30. Compte tenu de ce qui précède, c'est-à-dire de l'absence d'objet anticoncurrentiel de cette note, et sans qu'il soit besoin d'examiner si une position dominante collective, nationale ou locale peut être constatée, aucune qualification ne peut être retenue au regard de l'article L. 420-2 du Code de commerce.

3. CONCLUSION

31. L'article L. 462-8 du Code de commerce énonce que " le Conseil de la concurrence peut déclarer, par décision motivée, la saisine irrecevable pour défaut d'intérêt ou de qualité à agir de l'auteur de celle-ci ou si les faits sont prescrits au sens de l'article L. 462-7 ou s'il estime que les faits invoqués n'entrent pas dans le champ de sa compétence. Il peut aussi rejeter la saisine par décision motivée lorsqu'il estime que les faits invoqués ne sont pas appuyés d'éléments suffisamment probants ".

32. L'appréciation de la légalité de la décision de refus d'autorisation prise par le ministre n'entrant pas dans le champ de compétence du Conseil, il y a lieu de déclarer irrecevable la saisine sur ce point. Aucun élément probant n'étant produit à l'appui de l'allégation d'une entente ou d'un abus de position dominante des différentes entreprises d'exploitation de casinos mises en cause, il y a lieu de rejeter la saisine pour le surplus.

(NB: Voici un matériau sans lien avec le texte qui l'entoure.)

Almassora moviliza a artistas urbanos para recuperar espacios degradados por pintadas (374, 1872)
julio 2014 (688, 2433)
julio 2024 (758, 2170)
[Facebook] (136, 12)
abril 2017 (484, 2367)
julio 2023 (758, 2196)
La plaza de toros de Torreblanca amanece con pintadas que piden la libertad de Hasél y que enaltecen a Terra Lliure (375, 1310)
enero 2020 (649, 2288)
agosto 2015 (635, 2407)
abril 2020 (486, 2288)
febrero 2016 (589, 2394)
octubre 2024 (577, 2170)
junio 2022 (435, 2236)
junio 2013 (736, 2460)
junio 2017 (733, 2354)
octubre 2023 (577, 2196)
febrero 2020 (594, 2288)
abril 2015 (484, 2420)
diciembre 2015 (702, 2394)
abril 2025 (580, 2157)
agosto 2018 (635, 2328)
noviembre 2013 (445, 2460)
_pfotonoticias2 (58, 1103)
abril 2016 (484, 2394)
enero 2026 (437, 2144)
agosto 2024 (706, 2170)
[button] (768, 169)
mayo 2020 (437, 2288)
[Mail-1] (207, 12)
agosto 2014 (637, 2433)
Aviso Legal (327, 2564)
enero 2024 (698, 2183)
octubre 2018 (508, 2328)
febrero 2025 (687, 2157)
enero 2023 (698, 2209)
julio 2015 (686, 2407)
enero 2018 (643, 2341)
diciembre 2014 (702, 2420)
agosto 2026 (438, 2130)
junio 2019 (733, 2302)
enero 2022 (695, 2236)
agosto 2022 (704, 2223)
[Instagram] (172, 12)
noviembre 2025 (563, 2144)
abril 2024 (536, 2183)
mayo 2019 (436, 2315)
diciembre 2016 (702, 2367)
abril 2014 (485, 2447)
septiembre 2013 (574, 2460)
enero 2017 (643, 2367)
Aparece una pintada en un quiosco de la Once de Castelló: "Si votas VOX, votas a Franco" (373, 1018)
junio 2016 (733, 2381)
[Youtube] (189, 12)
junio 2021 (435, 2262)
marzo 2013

33. L'article 42 du décret du 30 avril 2002 précise que "la demande de mesures conservatoires mentionnée à l'article L. 464-1 du Code de commerce ne peut être formée qu'accessoirement à une saisine au fond du Conseil de la concurrence. Elle peut être présentée à tout moment de la procédure et doit être motivée ". Une demande de mesures conservatoires ne peut donc être examinée que pour autant que la saisine au fond est recevable.

34. Par voie de conséquence, la demande de mesures conservatoires est rejetée.

Décision

Article 1 - La saisine enregistrée sous le numéro 05/0012F est déclarée irrecevable en ce qu'elle tend à l'appréciation de la légalité de la décision du ministre de l'Intérieur refusant d'autoriser l'exploitation de jeux à Gujan-Mestras, et rejetée pour le surplus.

Article 2 - La demande de mesures conservatoires enregistrée sous le numéro 05/0013M est rejetée.